Exercise details. Without pictures, repeat the lines of the entries from the one containing "Given: Click the Grok 模式 section heading" through the last, both ends included, and nothing else.

Collected data entries

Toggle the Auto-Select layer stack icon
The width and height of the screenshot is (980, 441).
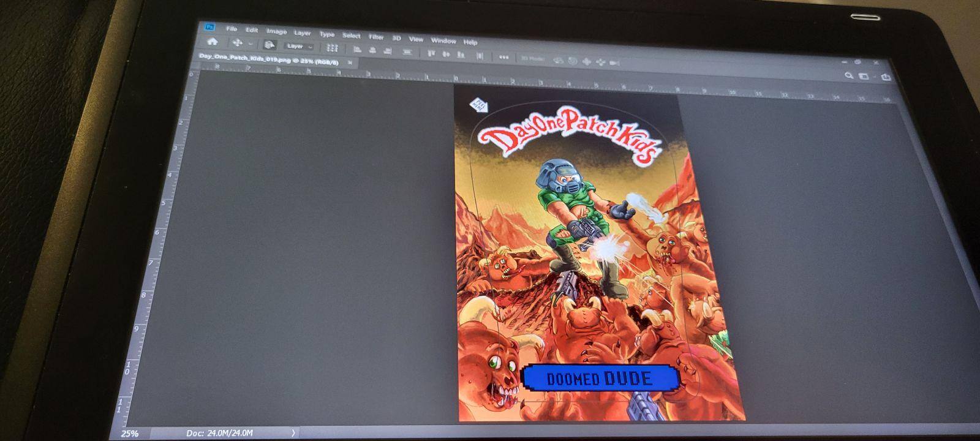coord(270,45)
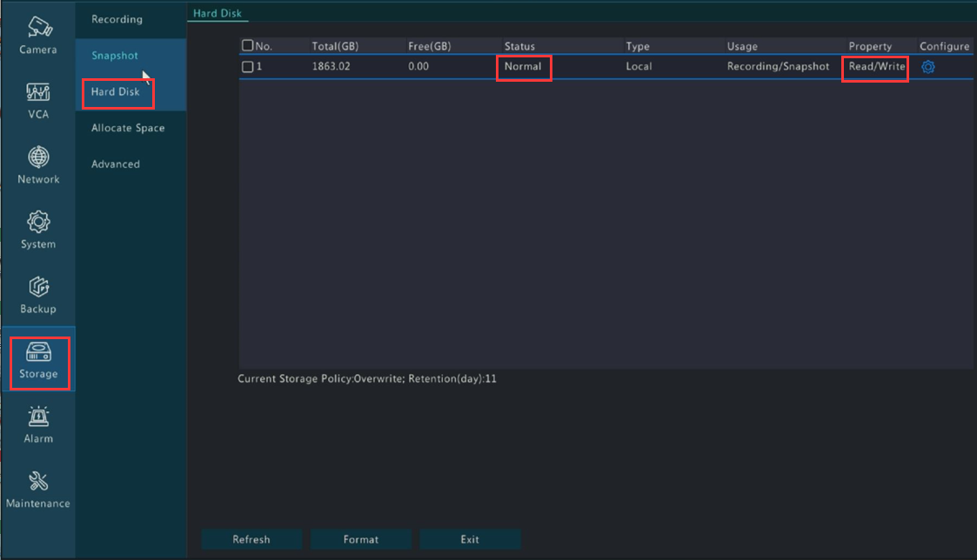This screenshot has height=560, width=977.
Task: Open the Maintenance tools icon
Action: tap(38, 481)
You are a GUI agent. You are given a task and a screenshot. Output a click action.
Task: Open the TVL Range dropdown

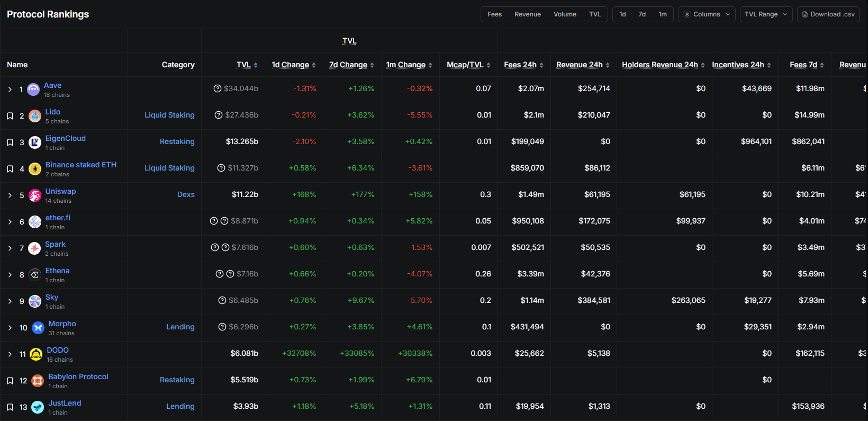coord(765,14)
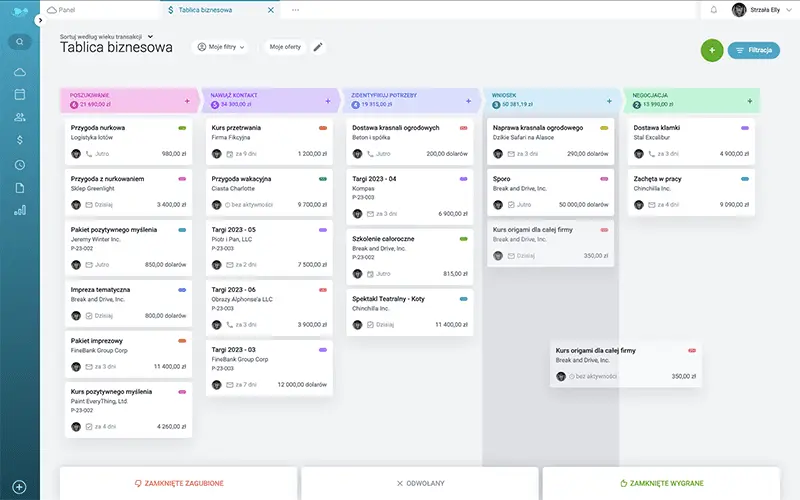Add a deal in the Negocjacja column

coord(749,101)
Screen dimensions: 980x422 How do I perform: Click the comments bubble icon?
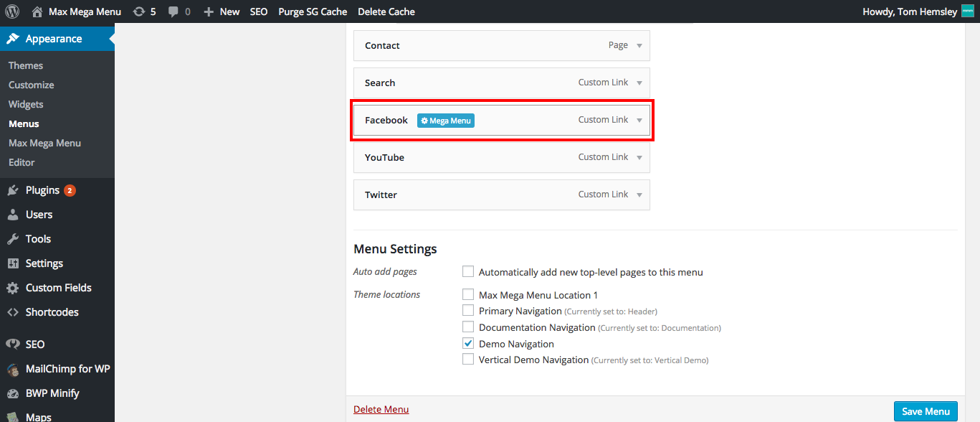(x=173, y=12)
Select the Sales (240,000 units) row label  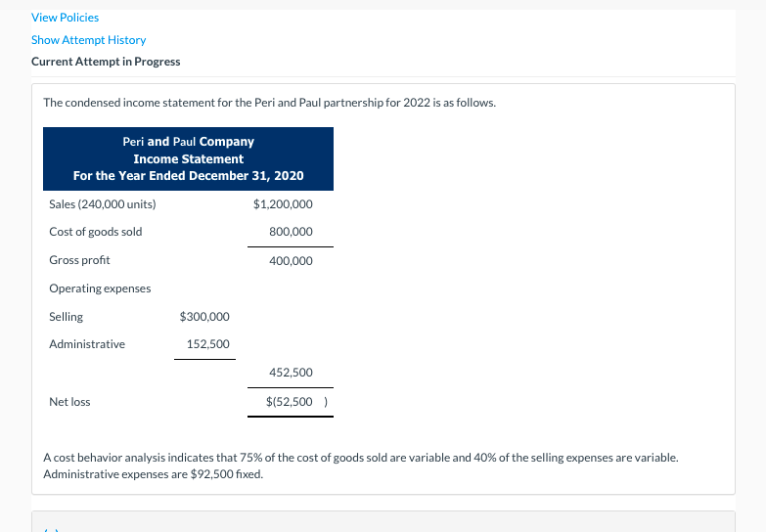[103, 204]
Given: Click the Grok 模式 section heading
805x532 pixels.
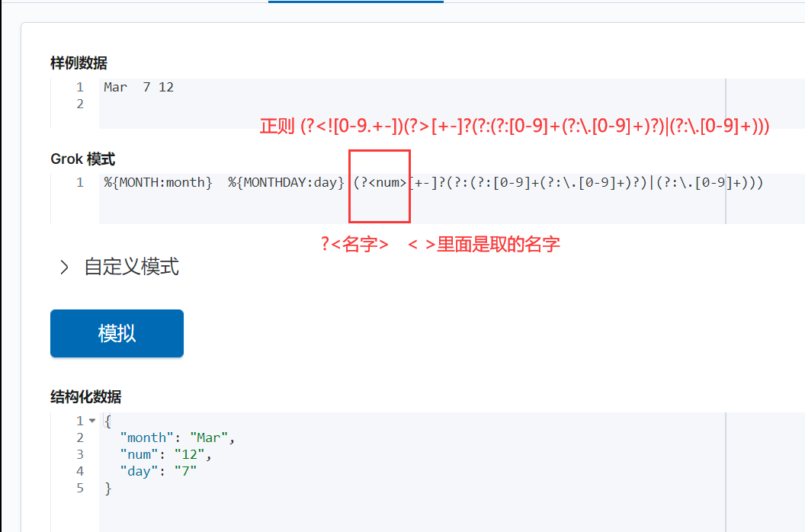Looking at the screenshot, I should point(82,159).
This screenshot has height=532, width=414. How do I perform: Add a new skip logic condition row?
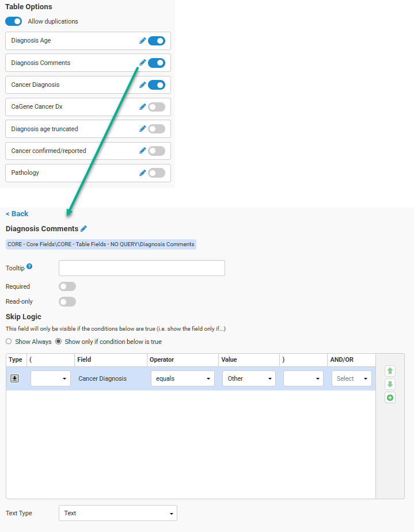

Solution to the exercise.
Given: Click the Grok 模式 section heading
805x532 pixels.
Looking at the screenshot, I should point(82,159).
This screenshot has height=532, width=414. How do I perform: Add a new skip logic condition row?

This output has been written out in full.